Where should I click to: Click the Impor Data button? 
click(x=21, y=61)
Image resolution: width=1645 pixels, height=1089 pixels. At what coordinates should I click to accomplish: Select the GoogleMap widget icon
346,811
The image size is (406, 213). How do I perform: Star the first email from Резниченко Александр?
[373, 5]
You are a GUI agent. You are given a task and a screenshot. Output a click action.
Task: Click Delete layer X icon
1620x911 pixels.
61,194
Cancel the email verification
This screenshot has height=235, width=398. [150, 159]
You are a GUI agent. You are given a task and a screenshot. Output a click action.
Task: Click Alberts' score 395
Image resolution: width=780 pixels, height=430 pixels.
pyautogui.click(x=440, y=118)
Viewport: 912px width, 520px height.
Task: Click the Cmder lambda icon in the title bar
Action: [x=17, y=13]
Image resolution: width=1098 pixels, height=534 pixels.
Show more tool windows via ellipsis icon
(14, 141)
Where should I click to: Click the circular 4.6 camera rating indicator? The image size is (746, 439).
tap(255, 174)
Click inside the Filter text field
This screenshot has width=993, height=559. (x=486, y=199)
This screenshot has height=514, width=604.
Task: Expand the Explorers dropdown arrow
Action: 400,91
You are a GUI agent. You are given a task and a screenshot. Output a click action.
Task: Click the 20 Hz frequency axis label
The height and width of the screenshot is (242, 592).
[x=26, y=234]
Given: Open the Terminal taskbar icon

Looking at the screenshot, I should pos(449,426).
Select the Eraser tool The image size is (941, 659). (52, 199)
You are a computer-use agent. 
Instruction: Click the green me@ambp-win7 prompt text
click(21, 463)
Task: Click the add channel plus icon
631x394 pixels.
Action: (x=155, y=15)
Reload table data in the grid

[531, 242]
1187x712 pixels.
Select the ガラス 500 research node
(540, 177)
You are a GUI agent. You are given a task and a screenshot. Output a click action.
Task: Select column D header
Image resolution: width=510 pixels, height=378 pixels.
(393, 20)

_What is being asked_: How many lines in the entries above contain the string "Where"? Capitalization matters, and reply with the number only.

_The response_: 2